Section 6(1)(b) directs credit bureaux to use credit information solely for permissible purposes. Further, section 7(1) requires credit information users to seek credit information from credit bureaux only for permissible purposes. The word “includes” is used in introducing the permissible purposes in section 7(2). This means that the list of permissible purposes is not exhaustive. Further, the permissible purpose under 7(2)(m) is stated as “such other purposes as the Bank may specify or direct”. This re-enforces the view that the list of permissible purposes is open-ended. Instructively, the permissible purpose in section 5.1(b)(xii) of the 2013 Guidelines (not included in CRA) is stated as “other purposes with the written consent from the individual or entity”. This does not conflict with CRA’s provisions given that section 5.1(b)(xii) of the 2013 Guidelines was issued by the CBN as contemplated by section 7(2)(m) of CRA.

Credit bureaux are not permitted to share/include information relating to data subjects’ race, ethnicity, colour, religion or political affiliation: section 3(3)(d).

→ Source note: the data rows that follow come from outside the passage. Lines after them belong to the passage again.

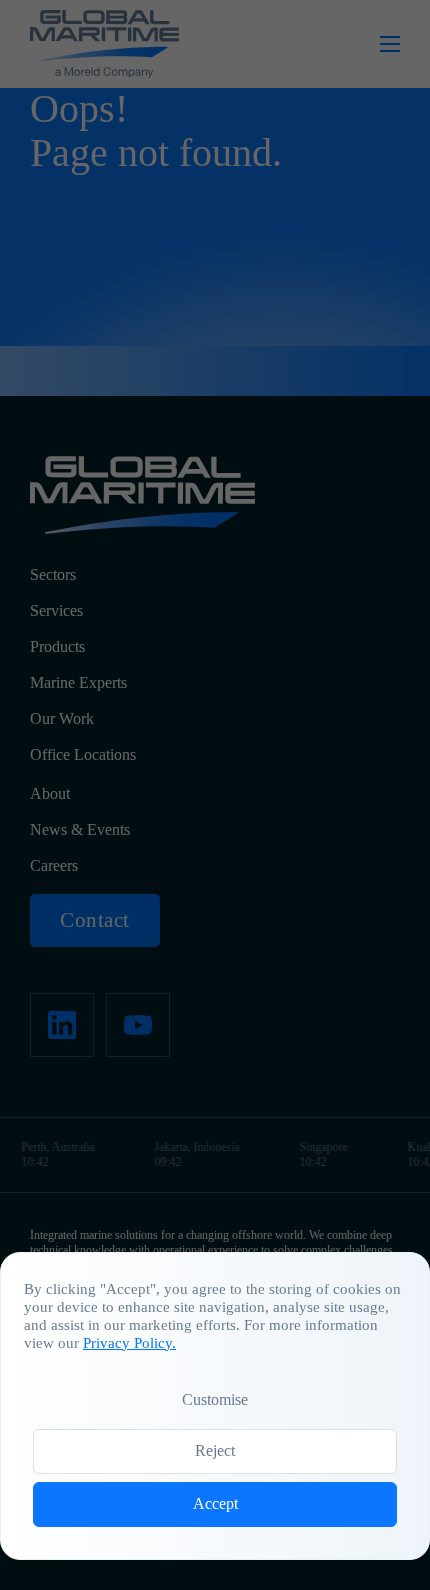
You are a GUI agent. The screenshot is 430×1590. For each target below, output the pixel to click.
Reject (215, 1450)
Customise (215, 1399)
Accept (215, 1503)
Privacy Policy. (129, 1343)
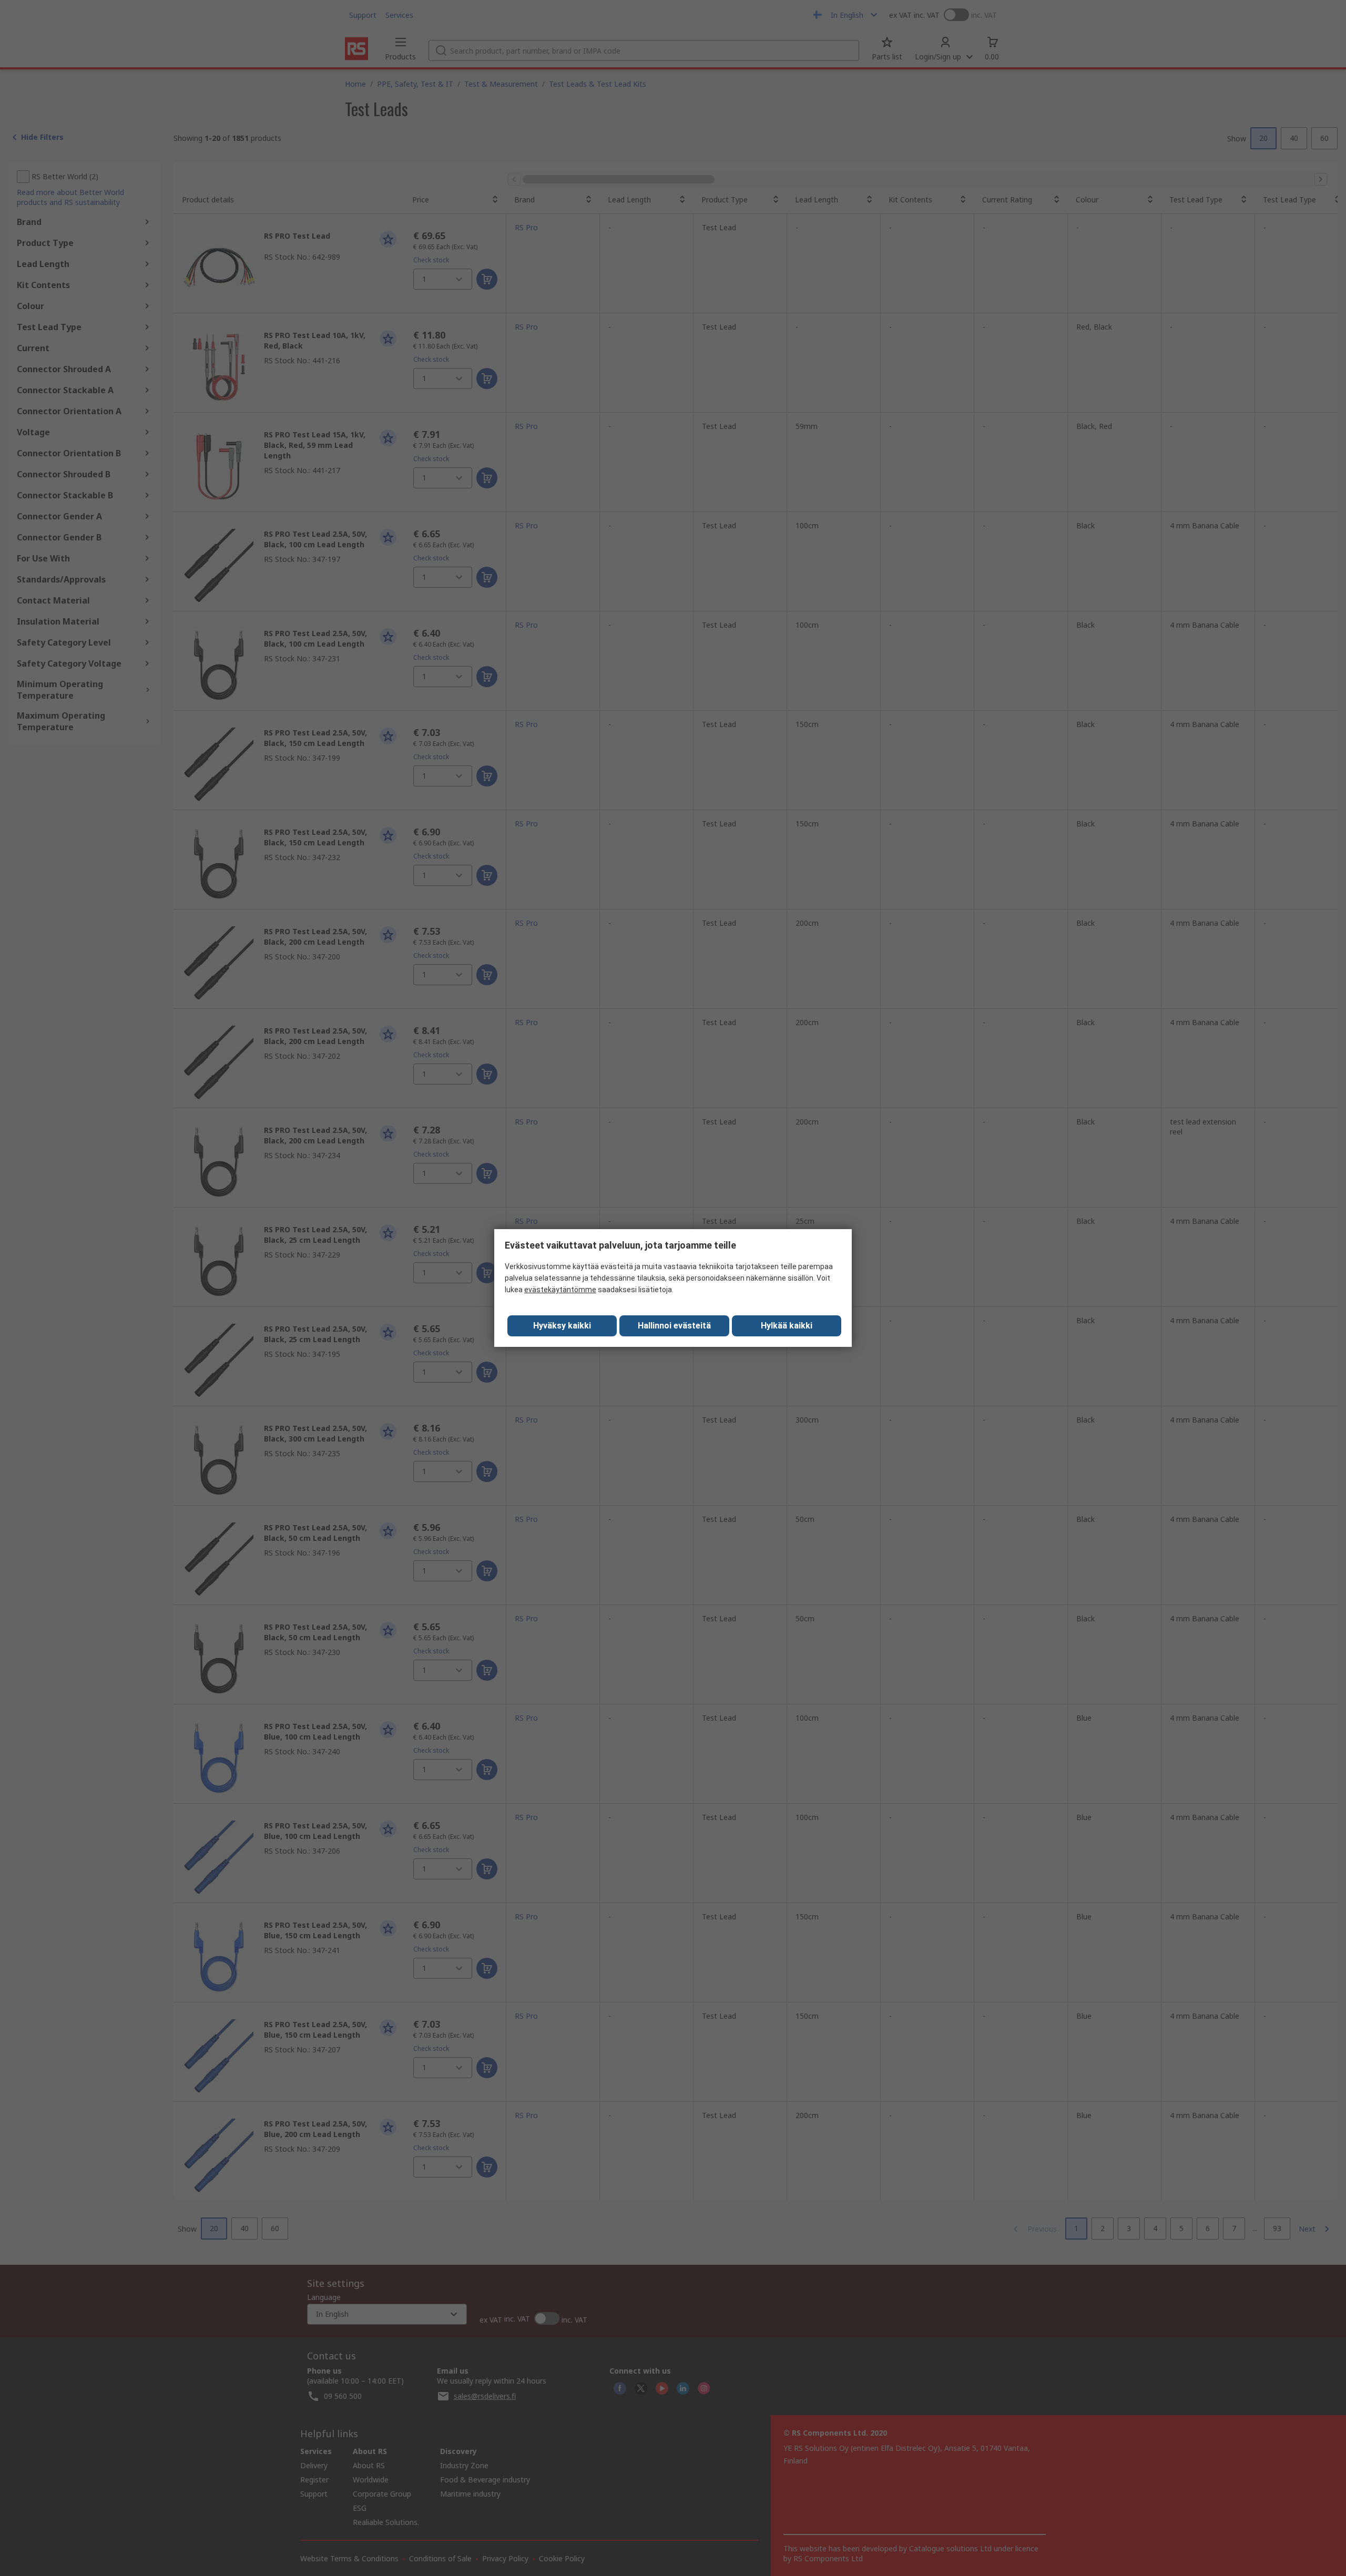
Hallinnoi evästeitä (674, 1326)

This is plainly justifiable considering that these are irrelevant to data subjects’ credit history. Where the licence of a credit bureau is revoked or the firm is put in liquidation or dissolved, section 26 requires the credit bureau to immediately hand over its entire database to the CBN.

Sharing credit information with third parties.
On receipt of data subjects’ credit information from credit bureaux, section 9(2)(c) of CRA requires credit information users not to (i) disclose the information to any person, or (ii) use the information for any purpose other than a permissible purpose. Section 12(a) and (b) re-enforce section 9(2)(c) by imposing an obligation on credit information users to (i) protect the integrity and confidentiality of information obtained on data subjects, and (ii) use credit reports from credit bureaux only for permissible purpose(s). Credit information users may disclose credit information to third parties or use same for purposes outside the permissible purposes if data subjects consent in writing: section 9(2)(c).

Conclusion
Efficient credit information sharing is essential to the success of any credit-reporting regime. To maximize the potential benefits of the CRA, all stakeholders therein must be fully committed to religiously performing their information sharing obligations.

Dr Udofia is an insolvency law expert and a Senior Associate at Fidelis Oditah & Co. Lagos.